From the line containing "Open the Sem preset dropdown" through the final line of the records, reproduce every line exactly.
***** PROVIDED MATERIAL *****
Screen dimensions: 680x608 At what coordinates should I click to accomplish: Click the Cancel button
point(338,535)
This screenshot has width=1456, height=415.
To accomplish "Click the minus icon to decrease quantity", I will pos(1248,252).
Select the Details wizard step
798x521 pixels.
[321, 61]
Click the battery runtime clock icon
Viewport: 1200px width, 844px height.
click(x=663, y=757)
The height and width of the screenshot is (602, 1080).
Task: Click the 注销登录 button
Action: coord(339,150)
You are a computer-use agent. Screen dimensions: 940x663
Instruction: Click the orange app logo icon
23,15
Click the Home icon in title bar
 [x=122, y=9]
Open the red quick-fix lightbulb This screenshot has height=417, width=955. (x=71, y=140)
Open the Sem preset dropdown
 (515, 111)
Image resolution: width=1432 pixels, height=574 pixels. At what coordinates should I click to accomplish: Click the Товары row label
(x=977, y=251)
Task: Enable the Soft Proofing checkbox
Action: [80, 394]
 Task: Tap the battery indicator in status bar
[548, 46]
*****
COMPLETED TASK =
Open the Sem preset dropdown
 (515, 111)
Image resolution: width=1432 pixels, height=574 pixels. At what coordinates should I click to accomplish: Click the Товары row label
(x=977, y=251)
Task: Enable the Soft Proofing checkbox
Action: [80, 394]
 Task: Tap the battery indicator in status bar
[548, 46]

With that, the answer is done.